Starbucks has been working with nurseries in Mexico, Guatemala and El Salvador to supply trees to its program and will continue to develop new supplier nurseries in additional coffee regions that would benefit from replanting.

At the same time, the Sustainable Coffee Challenge has launched an industry-wide effort to replant one billion coffee trees to ensure positive outcomes for both productivity and the environment. The Sustainable Coffee Challenge is a joint initiative of more than 60 corporations, governments, NGOs and research organizations working together to make coffee the first sustainable agricultural product. Tackling the most important challenges facing the coffee industry via individual and collective action is one of the key goals of the Challenge.

“Providing healthy trees to farmers in coffee-growing regions makes existing lands more productive and keeps us from expanding into forests,” said Dr. M. Sanjayan, Executive VP and senior scientist at Conservation International. “We’re proud to stand alongside Starbucks in this long-term endeavor to ensure that both livelihoods and nature around the world are vibrant and healthy.”

One Tree for Every Bag is just one of the investments Starbucks has made in coffee farming communities.
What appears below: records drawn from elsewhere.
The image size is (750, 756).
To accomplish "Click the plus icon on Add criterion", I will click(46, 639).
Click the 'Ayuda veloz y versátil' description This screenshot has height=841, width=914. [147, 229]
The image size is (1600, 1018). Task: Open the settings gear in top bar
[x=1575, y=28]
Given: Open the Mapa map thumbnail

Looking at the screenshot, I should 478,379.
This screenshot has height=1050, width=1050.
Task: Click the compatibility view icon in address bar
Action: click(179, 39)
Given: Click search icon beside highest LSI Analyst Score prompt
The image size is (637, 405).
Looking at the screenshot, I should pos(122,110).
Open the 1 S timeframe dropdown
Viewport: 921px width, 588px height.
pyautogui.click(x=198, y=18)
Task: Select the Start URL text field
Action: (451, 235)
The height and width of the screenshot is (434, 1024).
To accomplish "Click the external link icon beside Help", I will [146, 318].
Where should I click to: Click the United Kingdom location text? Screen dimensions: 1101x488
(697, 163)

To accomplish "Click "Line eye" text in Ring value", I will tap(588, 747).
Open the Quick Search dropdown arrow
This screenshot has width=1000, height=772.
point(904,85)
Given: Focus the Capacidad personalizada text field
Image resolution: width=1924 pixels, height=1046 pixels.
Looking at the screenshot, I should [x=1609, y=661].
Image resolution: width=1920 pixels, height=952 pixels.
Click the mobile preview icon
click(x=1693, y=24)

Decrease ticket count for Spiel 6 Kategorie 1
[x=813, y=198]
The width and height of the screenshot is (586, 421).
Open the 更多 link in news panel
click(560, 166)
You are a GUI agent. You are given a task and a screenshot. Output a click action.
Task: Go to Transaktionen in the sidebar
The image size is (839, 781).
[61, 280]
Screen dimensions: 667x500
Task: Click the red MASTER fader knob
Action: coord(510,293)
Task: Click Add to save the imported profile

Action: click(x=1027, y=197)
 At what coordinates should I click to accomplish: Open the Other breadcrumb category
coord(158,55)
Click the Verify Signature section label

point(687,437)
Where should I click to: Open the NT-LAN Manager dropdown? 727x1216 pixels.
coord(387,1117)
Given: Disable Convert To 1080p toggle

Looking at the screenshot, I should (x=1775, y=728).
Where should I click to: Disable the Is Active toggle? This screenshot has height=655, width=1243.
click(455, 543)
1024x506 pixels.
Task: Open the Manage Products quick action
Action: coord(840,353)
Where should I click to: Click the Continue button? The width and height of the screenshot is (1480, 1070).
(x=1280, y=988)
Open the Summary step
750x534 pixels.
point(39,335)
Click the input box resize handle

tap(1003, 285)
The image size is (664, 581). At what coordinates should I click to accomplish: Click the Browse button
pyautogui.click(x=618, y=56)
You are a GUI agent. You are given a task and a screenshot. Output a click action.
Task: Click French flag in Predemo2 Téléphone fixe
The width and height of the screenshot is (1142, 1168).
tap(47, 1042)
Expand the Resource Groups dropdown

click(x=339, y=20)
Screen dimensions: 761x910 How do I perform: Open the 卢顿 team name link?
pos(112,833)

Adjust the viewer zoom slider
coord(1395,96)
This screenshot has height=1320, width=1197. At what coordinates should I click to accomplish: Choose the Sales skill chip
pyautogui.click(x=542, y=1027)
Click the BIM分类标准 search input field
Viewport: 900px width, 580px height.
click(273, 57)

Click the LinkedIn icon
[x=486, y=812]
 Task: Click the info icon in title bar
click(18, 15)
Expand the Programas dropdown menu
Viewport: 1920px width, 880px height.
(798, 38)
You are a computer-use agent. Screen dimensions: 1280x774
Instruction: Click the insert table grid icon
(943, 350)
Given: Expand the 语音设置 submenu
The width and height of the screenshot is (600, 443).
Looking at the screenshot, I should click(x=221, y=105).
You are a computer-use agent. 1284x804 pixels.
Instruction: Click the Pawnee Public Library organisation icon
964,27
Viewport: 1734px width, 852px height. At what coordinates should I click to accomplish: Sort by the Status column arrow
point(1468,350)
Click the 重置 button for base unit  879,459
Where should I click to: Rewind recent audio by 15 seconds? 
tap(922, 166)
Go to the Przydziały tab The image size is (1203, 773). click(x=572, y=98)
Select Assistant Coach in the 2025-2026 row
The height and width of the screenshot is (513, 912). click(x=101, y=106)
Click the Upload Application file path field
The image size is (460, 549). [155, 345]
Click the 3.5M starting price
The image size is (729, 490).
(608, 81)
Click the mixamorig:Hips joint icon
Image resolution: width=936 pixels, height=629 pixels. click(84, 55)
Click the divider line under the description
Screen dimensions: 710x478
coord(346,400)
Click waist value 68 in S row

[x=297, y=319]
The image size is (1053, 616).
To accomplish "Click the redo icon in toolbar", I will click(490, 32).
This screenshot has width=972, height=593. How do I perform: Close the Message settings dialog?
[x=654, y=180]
The brand has committed to providing $50 million in affordable credit to coffee farmers and cooperatives to reinvest in their farms by 2020 and invested $20 million in open-source agronomy through a network of Farmer Support Centers to train 200,000 coffee growers by 2020. Additionally, 99 percent of Starbucks’ coffee has been verified as ethically sourced through its C.A.F.E. Practices standards developed with Conservation International.

“Only by coming together as an industry … can we actually have those hard conversations and figure out what we should do,” said Derek Bothereau, senior manager of Starbucks Global Social Impact. “The Challenge has a real opportunity to invest in coffee’s future at a scale beyond what’s been done before.”